La que llegaría a ser soberana de Gran Bretaña e Irlandaemperatriz de la India nació el 24 de mayo de 1819, fruto de la unión de Eduardo, duque de Kent, hijo del rey Jorge III, con la princesa María Luisa de Sajonia-Coburgo, descendiente de una de las más antiguas y vastas familias europeas. No es de extrañar, por lo tanto, que muchos años después Victoria no encontrase grandes diferencias entre sus relaciones personales con los distintos monarcas y las de Gran Bretaña con las naciones extranjeras, pues desde su nacimiento estuvo emparentada con las casas reales de Alemania, Rumania, Suecia, Dinamarca, Noruega y Bélgica, lo que la llevó muchas veces a considerar las coronas de Europa como simples fincas de familia y las disputas internacionales como meras desavenencias domésticas.
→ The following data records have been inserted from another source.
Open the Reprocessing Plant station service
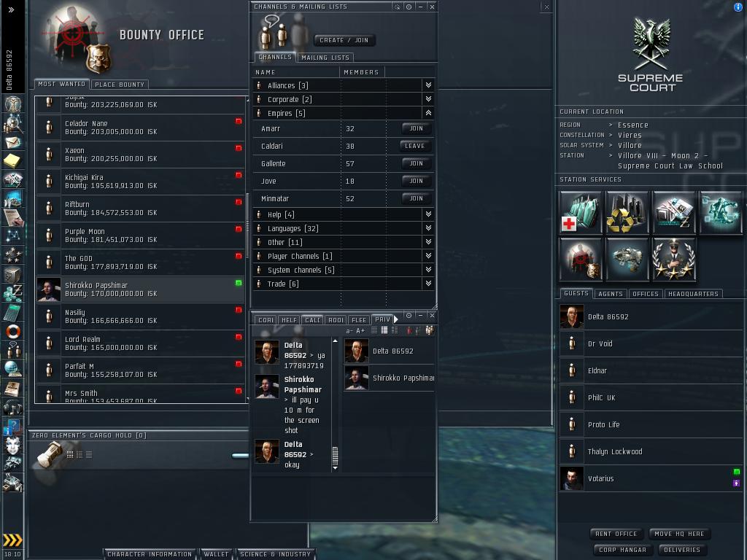This screenshot has height=560, width=747. tap(627, 212)
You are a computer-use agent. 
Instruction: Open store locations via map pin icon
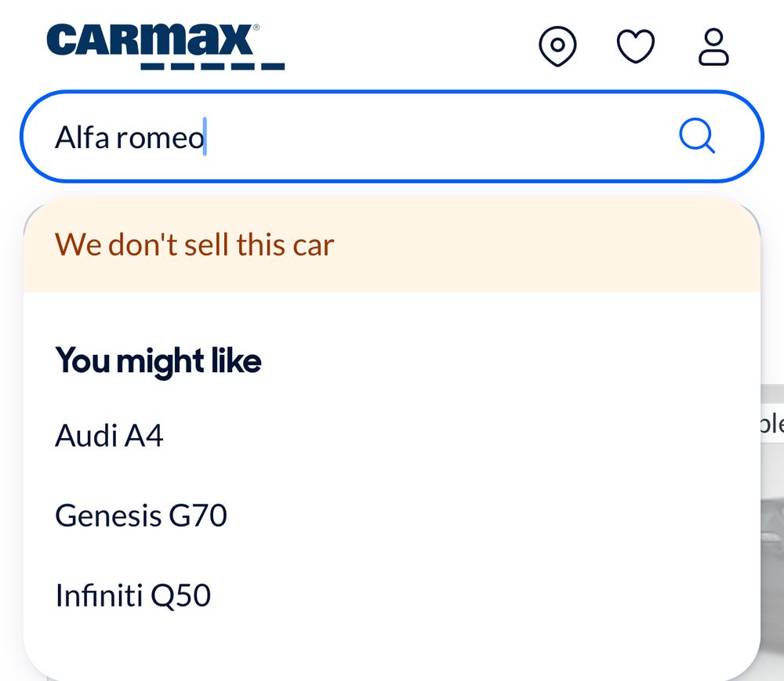557,46
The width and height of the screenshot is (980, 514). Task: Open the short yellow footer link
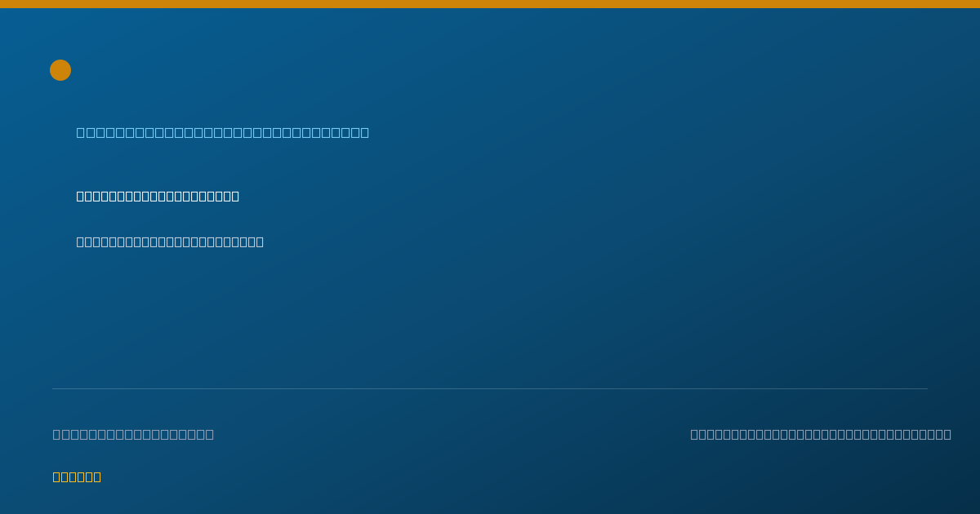pyautogui.click(x=77, y=476)
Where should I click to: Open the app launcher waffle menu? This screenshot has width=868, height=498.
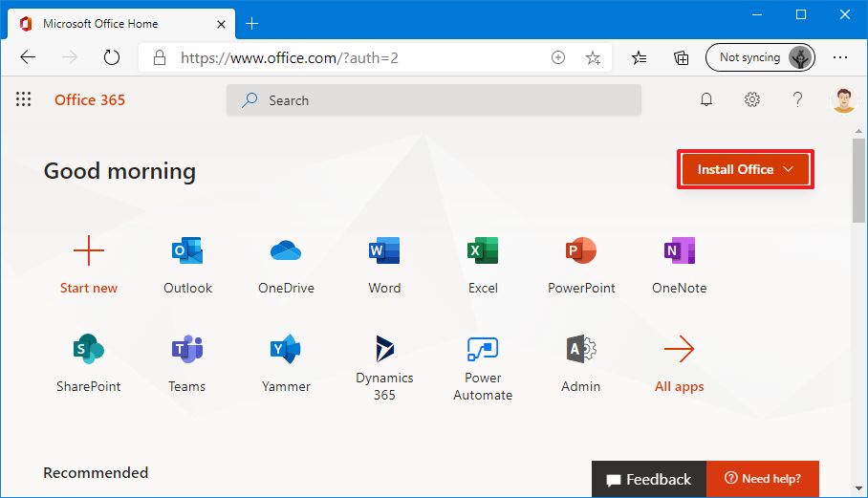24,99
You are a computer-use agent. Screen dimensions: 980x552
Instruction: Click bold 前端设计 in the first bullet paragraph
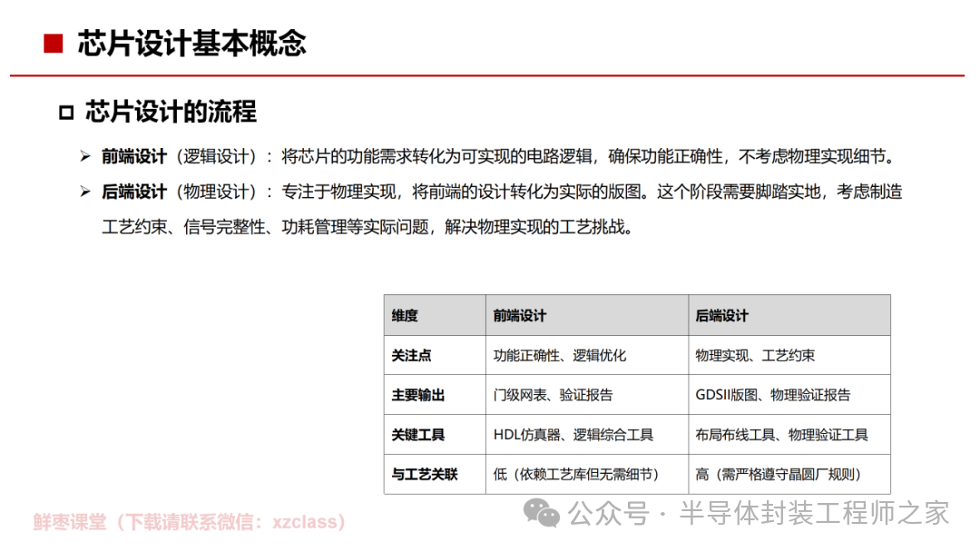pyautogui.click(x=133, y=156)
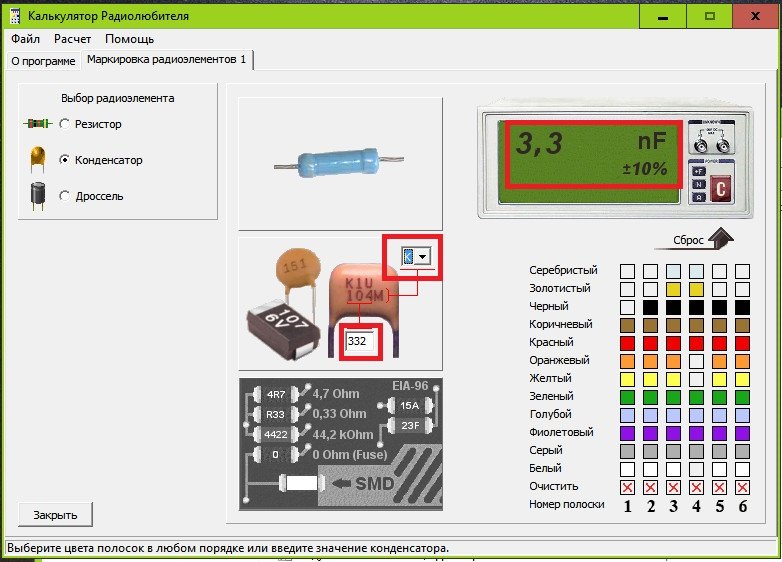Switch to the О программе tab
The width and height of the screenshot is (782, 562).
pyautogui.click(x=42, y=61)
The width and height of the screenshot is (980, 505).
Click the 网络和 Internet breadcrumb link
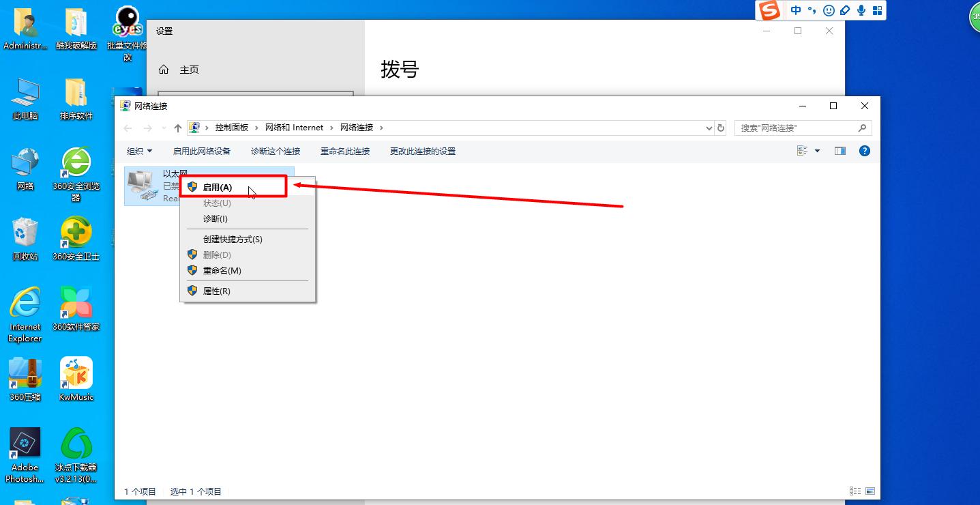(294, 127)
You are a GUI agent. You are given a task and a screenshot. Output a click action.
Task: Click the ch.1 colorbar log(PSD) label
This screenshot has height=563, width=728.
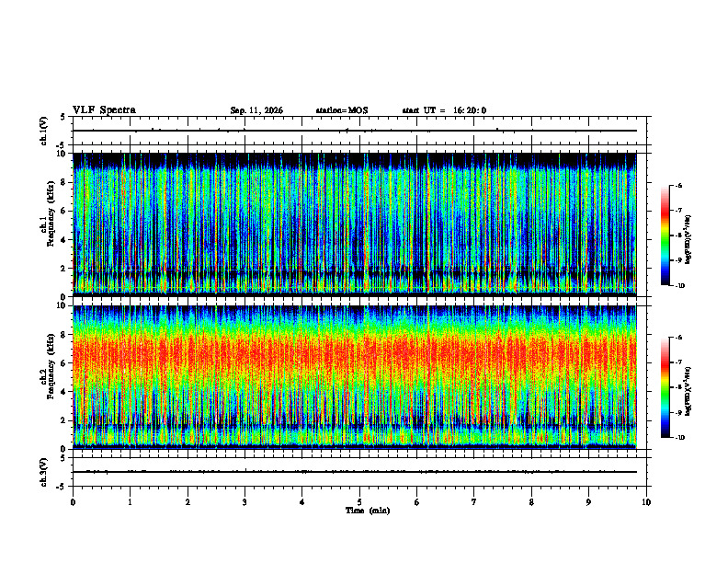(689, 240)
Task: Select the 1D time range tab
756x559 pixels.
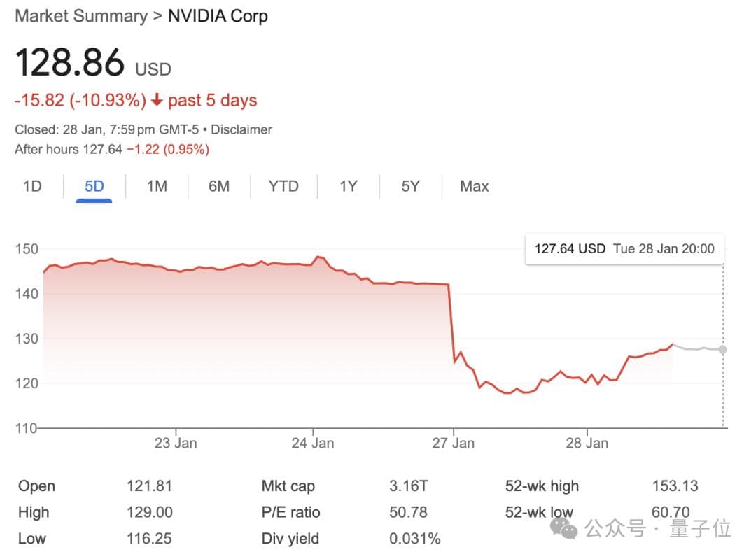Action: [x=32, y=186]
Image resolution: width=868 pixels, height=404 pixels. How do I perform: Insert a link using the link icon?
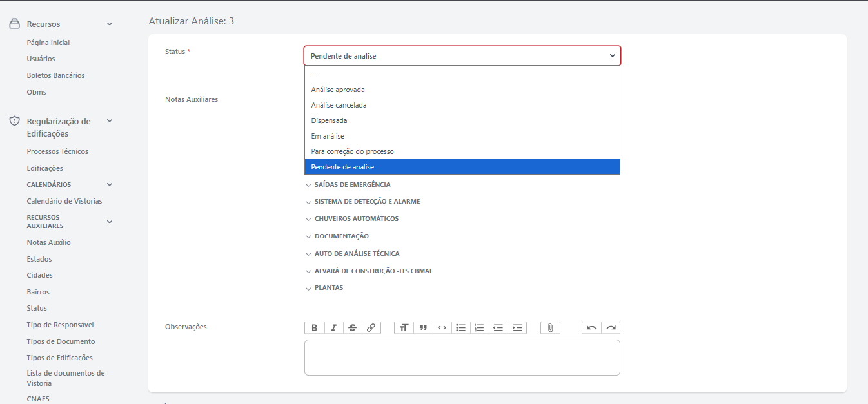(371, 328)
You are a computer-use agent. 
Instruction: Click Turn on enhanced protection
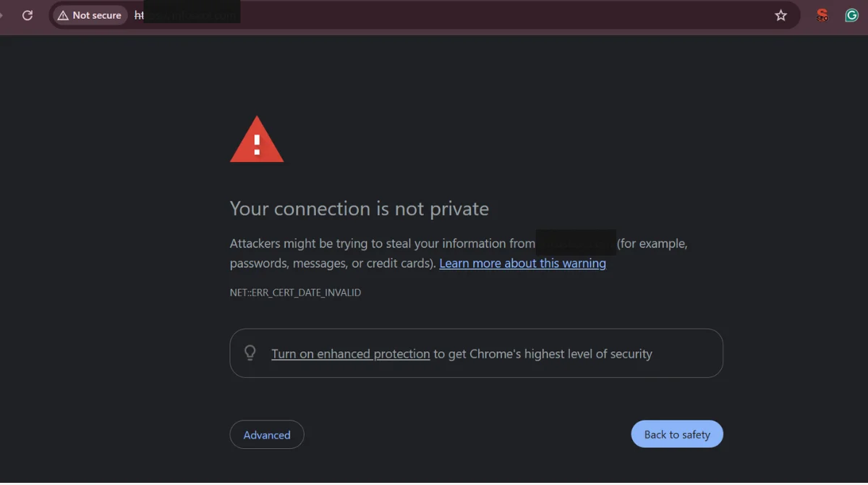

La niña, cuyo nombre completo era Alejandrina Victoria, perdió a su padre cuando sólo contaba un año de edad y fue educada bajo la atenta mirada de su madre, revelando muy pronto un carácter afectuoso y sensible, a la par que despabilado y poco proclive a dejarse dominar por cualquiera. El vacío paternal fue ampliamente suplido por el enérgico temperamento de la madre, cuya vigilancia sobre la pequeña era tan tiránica que, al alborear la adolescencia, Victoria todavía no había podido dar un paso en el palacio ni en los contados actos públicos sin la compañía de ayas e institutrices o de su misma progenitora. Pero como más tarde haría patente en sus relaciones con los ministros del reino, Victoria resultaba indomable si primero no se conquistaba su cariño y se ganaba su respeto.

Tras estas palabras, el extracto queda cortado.